» **DEINE AUFGABE**: Setze den Text über die Berechnung von Teilchenmassen nach seinem letzten Satz fort.

━━━━━ AUSGEWÄHLTER AUSZUG ━━━━━

MASSENBERECHNUNG IN DER SACKGASSE
    In der Physik gibt es schlechte Theorien, die überhaupt keine Vorhersagen machen, es gibt mittelmäßige Theorien, die nur ungefähre Tests erlauben, und es gibt gute Theorien, die zahlenmäßig überprüfbar sind wie die Allgemeine Relativitätstheorie oder die Quantenelektrodynamik. Die echten Revolutionen in der Physik mischten jedoch immer das System der Naturkonstanten auf und vereinfachten es. Mit dem 1900 von Planck entdeckten Wirkungsquantum h begann die Quantentheorie, Maxwell vereinigte 1865 den Elektromagnetismus mit der Lichtgeschwindigkeit c, und Newtons Gravitationstheorie basierte auf der Gravitationskonstanten G. Die Sackgasse, in der die Physik sich momentan befindet, hängt untrennbar mit dem physikalischen Einheitensystem zusammen und mit den Größen, die wir für Naturkonstanten halten. Wirklichen Fortschritt erreicht man nur, wenn eine oder mehrere Naturkonstanten in Zusammenhang gebracht und damit abgeschafft werden, beispielsweise indem man die Masse von Elementarteilchen in Kilogramm berechnet. Dass dafür das Standardmodell unbrauchbar ist, sieht man auf erstaunlich primitive Weise, denn schon die Einheit Kilogramm kann als Kombination von Naturkonstanten gar nicht auftreten: Verwendet man die elektrische Feldkonstanten ε 0 und μ 0 , die Lichtgeschwindigkeit c, die Elementarladung e und das Wirkungsquantum h, entsteht daraus durch keine wie auch immer geartete Rechnung die Einheit einer Masse! [80] Versuchen Sie es selbst. Aber andere fundamentale Naturkonstanten gibt es nicht – bis auf die Gravitationskonstante, welche dann aber den Faktor 10 39 ins Boot holen würde: Womit wir wieder bei Dirac wären. Die Masse der Elementarteilchen muss also mit der Größe des Universums zusammenhängen – oder wir hören auf, darüber nachzudenken.

━━━━━ GESAMMELTE DATEN ━━━━━

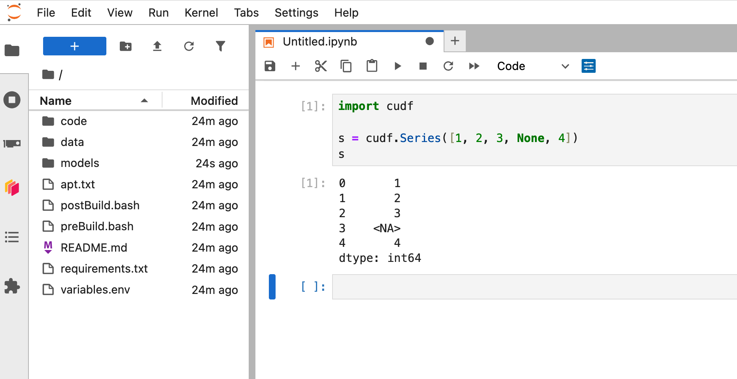Open the Kernel menu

━━━━━

» **ERWARTETE ANTWORT**:
EINE LÖSUNG DURCH VERÄNDERLICHE MASSSTÄBE?
    Offenbar nicht mit dem Nachdenken aufgehört hatte Robert Dicke. Diracs Ideen waren ihm natürlich bekannt, und in seinem Modell eines Kosmos mit veränderlichen Zeit- und Längenmaßstäben gab es plötzlich eine spannende Möglichkeit. Die Abmessungen eines solchen Universums würden sich nur mit der Quadratwurzel der Zeit ausdehnen, das bedeutet, hundert Jahre nach dem Urknall wäre der Horizont nur zehnmal so groß wie ein Jahr nach dem Urknall. Und entsprechend würde das Volumen des Universums statt mit der dritten Potenz nur mehr mit dem Exponenten 1,5 in der Zeit wachsen – das hieße, im gleichen Zeitraum wäre das Volumen nur tausendfach größer geworden, nicht millionenfach wie bei konstantem c.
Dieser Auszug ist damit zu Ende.